[PASSAGE PROVIDED — start]

Citi Benefits Handbook
Supplemental Medical Plans
Citigroup offers three supplemental medical plans:
  • Accident Plan – helps fill financial gaps caused by expenses related to an injury caused by a covered accident. Benefits are paid for initial and follow-up care, medical imaging, X-rays, dislocations, fractures, physical therapy and more.
  • Critical Illness Plan – Offers two levels of coverage to help pay the out-of-pocket costs associated with the diagnosis of a critical illness. The plan pay cash benefits to you if you are diagnosed with a heart attack, stroke, end stage renal failure, invasive cancer and more, and;
  • Hospital Indemnity Plan – Pays benefits to you for an inpatient hospital admission and daily hospital, rehabilitative, mental disorder and substance abuse confinements, and more.
While Citi offers comprehensive medical coverage, there are expenses associated with an accidental injury, critical illness and hospitalization that your medical plan may not cover. The supplemental medical plans add a layer of financial protection by paying cash directly to you to help cover out-of-pocket medical expenses, such as home health care and rehabilitation or copays, coinsurance and deductibles. You can also use the money to cover everyday expenses, such as childcare, mortgage payments and utility bills.
Coverage under the supplemental medical plans is insured under a group insurance policy through Aetna. You pay the full cost of coverage through after-tax payroll deductions and benefits are determined and paid entirely by Aetna.
You can enroll in one, two or all three supplemental medical plan coverages, even if you do not enroll in a Citi medical plan.
Supplemental medical plans are not health insurance. They provide limited benefits and are not a substitute for comprehensive medical coverage. Lack of comprehensive medical coverage (or other minimum essential coverage) may result in an additional payment with your state taxes. Benefit payments are not intended to cover the full cost of medical care. The payments are in addition to any other applicable health coverage. Supplemental medical plans do not count as minimum essential coverage under the Affordable Care Act.

[PASSAGE PROVIDED — finish]

* **REQUIRED WORK**
According to the handbook excerpt on supplemental medical plans, which company insures coverage under these plans? The records have no connection to the handbook excerpt.

[THE DATA — start]

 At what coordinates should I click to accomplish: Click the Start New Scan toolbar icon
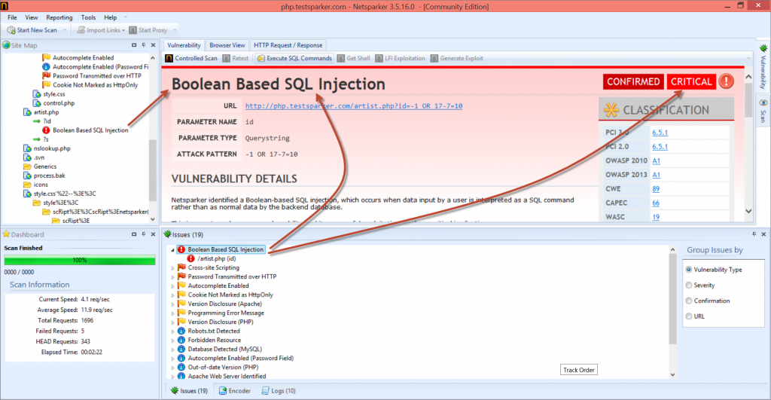pos(11,30)
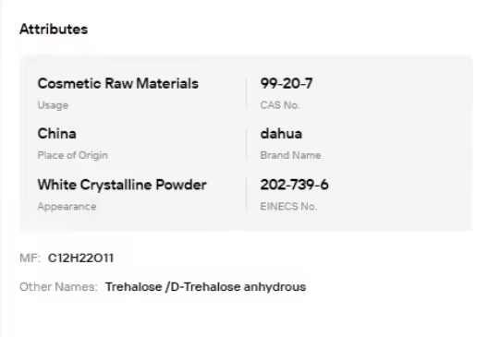Select White Crystalline Powder text
This screenshot has width=488, height=337.
coord(122,185)
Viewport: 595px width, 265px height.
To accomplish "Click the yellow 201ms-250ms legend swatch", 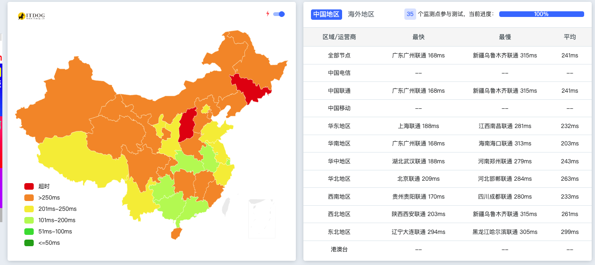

[THE DATA — finish]

* **TASK SOLUTION**
Aetna insures the coverage under a group insurance policy.